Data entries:
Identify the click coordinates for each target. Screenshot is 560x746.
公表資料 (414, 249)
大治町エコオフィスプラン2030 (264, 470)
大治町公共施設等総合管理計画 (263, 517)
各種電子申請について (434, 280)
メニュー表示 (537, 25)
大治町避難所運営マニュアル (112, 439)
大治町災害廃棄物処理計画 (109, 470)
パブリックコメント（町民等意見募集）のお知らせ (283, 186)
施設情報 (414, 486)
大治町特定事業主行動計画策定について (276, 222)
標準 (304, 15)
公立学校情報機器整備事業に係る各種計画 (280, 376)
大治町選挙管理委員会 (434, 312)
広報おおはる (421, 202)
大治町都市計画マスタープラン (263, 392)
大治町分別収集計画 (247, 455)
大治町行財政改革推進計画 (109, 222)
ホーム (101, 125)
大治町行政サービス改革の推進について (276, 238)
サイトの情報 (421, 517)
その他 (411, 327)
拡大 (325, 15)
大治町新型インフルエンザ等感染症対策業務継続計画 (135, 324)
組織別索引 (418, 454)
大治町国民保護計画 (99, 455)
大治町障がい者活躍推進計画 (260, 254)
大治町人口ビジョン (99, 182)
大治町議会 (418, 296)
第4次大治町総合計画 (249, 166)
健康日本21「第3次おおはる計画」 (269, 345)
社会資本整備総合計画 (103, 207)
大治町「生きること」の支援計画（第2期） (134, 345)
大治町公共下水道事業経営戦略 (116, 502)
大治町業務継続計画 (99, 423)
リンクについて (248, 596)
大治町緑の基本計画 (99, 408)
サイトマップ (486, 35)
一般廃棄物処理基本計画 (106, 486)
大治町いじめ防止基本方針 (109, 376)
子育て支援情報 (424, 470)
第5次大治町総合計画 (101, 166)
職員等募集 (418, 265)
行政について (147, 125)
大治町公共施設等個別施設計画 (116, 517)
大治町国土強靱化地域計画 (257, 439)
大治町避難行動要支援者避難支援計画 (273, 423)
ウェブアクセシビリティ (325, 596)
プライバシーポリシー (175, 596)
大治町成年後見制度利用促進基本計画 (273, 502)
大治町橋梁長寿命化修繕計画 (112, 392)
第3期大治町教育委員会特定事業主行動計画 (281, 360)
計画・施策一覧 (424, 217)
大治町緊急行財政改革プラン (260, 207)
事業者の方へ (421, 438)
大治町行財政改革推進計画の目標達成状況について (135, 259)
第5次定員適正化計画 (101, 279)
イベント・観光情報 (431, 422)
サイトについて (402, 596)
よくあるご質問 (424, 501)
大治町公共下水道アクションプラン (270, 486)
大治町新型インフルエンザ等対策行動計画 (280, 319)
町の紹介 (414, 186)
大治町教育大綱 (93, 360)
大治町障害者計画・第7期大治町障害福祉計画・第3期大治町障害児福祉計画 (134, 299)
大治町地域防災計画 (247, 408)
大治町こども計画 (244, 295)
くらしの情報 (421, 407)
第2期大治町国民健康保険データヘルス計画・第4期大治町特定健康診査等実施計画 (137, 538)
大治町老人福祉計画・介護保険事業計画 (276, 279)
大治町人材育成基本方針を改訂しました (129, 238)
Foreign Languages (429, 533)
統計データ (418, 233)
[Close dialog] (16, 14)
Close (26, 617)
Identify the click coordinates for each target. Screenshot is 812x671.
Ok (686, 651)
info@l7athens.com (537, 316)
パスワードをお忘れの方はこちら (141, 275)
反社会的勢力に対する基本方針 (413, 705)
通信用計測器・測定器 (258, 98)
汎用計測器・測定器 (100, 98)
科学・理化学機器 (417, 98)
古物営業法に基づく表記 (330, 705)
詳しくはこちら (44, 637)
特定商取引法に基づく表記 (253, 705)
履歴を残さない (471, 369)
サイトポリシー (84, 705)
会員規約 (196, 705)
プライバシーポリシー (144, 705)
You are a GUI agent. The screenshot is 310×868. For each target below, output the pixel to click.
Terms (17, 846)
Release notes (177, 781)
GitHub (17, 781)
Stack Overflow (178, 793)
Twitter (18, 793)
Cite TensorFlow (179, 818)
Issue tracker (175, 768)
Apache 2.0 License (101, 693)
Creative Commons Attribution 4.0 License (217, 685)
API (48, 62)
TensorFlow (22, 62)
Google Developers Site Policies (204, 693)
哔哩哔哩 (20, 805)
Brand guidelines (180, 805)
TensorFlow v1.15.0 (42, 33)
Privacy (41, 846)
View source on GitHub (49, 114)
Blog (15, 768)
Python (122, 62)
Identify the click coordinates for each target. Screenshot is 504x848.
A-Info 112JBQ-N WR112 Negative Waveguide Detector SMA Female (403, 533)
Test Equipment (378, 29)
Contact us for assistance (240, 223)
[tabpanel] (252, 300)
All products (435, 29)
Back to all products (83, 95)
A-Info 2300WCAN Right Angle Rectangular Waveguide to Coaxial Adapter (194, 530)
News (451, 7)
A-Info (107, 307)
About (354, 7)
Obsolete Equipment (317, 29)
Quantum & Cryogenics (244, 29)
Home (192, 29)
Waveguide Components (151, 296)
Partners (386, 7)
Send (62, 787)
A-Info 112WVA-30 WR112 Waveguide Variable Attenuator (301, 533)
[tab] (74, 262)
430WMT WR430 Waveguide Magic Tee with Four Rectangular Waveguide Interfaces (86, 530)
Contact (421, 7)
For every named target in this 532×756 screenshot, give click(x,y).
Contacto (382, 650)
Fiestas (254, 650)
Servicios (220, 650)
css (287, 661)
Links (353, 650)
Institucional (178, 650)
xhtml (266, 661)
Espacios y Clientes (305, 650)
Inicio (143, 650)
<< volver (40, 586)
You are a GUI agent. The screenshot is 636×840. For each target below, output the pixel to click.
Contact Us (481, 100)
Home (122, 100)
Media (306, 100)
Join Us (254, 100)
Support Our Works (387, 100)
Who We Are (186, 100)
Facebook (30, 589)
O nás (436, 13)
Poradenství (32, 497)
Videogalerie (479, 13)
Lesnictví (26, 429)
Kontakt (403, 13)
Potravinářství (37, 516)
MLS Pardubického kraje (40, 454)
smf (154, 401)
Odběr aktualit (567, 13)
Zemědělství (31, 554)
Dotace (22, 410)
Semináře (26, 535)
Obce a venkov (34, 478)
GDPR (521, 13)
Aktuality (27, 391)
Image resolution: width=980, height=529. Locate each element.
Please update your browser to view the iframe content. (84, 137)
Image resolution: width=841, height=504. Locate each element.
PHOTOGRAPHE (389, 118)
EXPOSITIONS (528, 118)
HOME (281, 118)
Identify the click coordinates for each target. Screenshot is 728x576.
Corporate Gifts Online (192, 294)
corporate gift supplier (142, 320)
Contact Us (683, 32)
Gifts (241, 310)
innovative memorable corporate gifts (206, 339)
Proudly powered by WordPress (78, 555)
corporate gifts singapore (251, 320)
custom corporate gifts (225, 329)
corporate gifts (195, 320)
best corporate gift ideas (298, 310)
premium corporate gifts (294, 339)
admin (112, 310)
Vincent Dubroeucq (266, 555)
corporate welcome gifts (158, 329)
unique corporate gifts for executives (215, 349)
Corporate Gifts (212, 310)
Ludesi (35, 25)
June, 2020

» **Given instruction**: Transcribe the items character for character, beginning with the first line and stopping after the line that contains "ウェブアクセシビリティ (325, 596)".

» **Final result**:
Identify the click coordinates for each target. Screenshot is 560x746.
公表資料 (414, 249)
大治町エコオフィスプラン2030 (264, 470)
大治町公共施設等総合管理計画 (263, 517)
各種電子申請について (434, 280)
メニュー表示 (537, 25)
大治町避難所運営マニュアル (112, 439)
大治町災害廃棄物処理計画 (109, 470)
パブリックコメント（町民等意見募集）のお知らせ (283, 186)
施設情報 (414, 486)
大治町特定事業主行動計画策定について (276, 222)
標準 (304, 15)
公立学校情報機器整備事業に係る各種計画 (280, 376)
大治町選挙管理委員会 (434, 312)
広報おおはる (421, 202)
大治町都市計画マスタープラン (263, 392)
大治町分別収集計画 (247, 455)
大治町行財政改革推進計画 (109, 222)
ホーム (101, 125)
大治町行政サービス改革の推進について (276, 238)
サイトの情報 (421, 517)
その他 (411, 327)
拡大 (325, 15)
大治町新型インフルエンザ等感染症対策業務継続計画 (135, 324)
組織別索引 (418, 454)
大治町国民保護計画 (99, 455)
大治町障がい者活躍推進計画 (260, 254)
大治町人口ビジョン (99, 182)
大治町議会 (418, 296)
第4次大治町総合計画 (249, 166)
健康日本21「第3次おおはる計画」 (269, 345)
社会資本整備総合計画 (103, 207)
大治町「生きること」の支援計画（第2期） (134, 345)
大治町公共下水道事業経営戦略 (116, 502)
大治町業務継続計画 (99, 423)
リンクについて (248, 596)
大治町緑の基本計画 (99, 408)
サイトマップ (486, 35)
一般廃棄物処理基本計画 (106, 486)
大治町いじめ防止基本方針 (109, 376)
子育て支援情報 (424, 470)
第5次大治町総合計画 (101, 166)
職員等募集 (418, 265)
行政について (147, 125)
大治町公共施設等個別施設計画 (116, 517)
大治町国土強靱化地域計画 (257, 439)
大治町避難行動要支援者避難支援計画 (273, 423)
ウェブアクセシビリティ (325, 596)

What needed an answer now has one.